修道院の外観は礼拝堂同様立派だが、中はシンプルで親しみのある空間だった。昼過ぎということもあるせいか、他の聖職者とは一人も遭遇しない。

 最初に案内された場所は綺麗に掃除された個室だった。右端にベッドがあり、その隣には四角い窓が一つある。ベッドの反対側に机が置かれていて、その隣にはキャビネットもあった。

「今日からここがあなたのお部屋よ。私の部屋の隣だから、何かあればいつでも訪ねてきてね。トイレとお風呂は廊下の突き当たりにあるわ」
「分かりました。お姉さん」
 するとメライアは相好を崩した。

「あら、私のことはメライアと呼んで。ケイルズもケイルズでいいわ。リズと同じくらいの子からそう呼ばれているのよ」
「分かりました。メリャイア。……すみません、メライア」
 普通に言ったつもりなのに舌がもつれて言い間違えてしまった。名前を言い間違えるなんて失礼だとリズは内心ひやひやする。
 メライアを一瞥すると、彼女は頬に手を当てて何故だか嬉しそうにしていた。
「はああ、可愛い。……えっと、発音しにくい名前だから気にしないで。次のところへ案内するわね」


 メライアにトイレやお風呂、脱衣室など、普段使いそうな部屋を案内してもらってから、最後に食堂へ足を運ぶ。
 食堂は奥に厨房へ続く入り口があり、部屋の中央には長机と長椅子が並んでいる。壁際には食器棚があり、木製や陶器の食器類が綺麗に収納されていた。

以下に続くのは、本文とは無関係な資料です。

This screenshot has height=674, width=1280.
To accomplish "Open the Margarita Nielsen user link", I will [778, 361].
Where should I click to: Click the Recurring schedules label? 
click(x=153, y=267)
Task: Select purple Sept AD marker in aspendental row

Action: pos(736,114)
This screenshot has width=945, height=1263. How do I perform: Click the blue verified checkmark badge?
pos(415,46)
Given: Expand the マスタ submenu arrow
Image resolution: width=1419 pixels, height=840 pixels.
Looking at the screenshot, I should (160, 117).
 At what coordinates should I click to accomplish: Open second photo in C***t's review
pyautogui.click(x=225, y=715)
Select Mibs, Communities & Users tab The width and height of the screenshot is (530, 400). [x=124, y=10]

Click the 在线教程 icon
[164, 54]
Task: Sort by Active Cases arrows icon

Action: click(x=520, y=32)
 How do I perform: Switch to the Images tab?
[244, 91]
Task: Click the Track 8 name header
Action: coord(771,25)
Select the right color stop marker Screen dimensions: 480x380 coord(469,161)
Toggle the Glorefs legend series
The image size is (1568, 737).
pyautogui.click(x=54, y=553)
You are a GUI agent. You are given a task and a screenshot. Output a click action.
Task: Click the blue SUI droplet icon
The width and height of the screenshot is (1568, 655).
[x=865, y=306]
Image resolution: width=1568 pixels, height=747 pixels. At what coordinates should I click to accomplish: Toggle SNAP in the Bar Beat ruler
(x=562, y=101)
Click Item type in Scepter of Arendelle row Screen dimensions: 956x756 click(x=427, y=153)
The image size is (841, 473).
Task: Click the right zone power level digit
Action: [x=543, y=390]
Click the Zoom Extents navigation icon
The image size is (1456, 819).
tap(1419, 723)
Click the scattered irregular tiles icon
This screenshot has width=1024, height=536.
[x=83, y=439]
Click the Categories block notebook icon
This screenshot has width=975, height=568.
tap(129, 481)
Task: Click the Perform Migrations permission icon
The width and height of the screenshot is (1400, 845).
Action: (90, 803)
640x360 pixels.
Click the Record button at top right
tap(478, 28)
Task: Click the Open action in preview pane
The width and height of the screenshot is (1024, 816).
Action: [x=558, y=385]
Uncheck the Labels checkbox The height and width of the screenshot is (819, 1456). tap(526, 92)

「今は食事時じゃないから昼の残りしかないんだけど。まだたっぷりあるから用意するわ。食事は私が担当なの」
 椅子に座るよう促されたのでリズは素直に席につく。

 樹海からここに来るまでひとっ飛びではあったが小腹が空くくらいには時間が経っている。折角なので好意に甘えさせてもうことにした。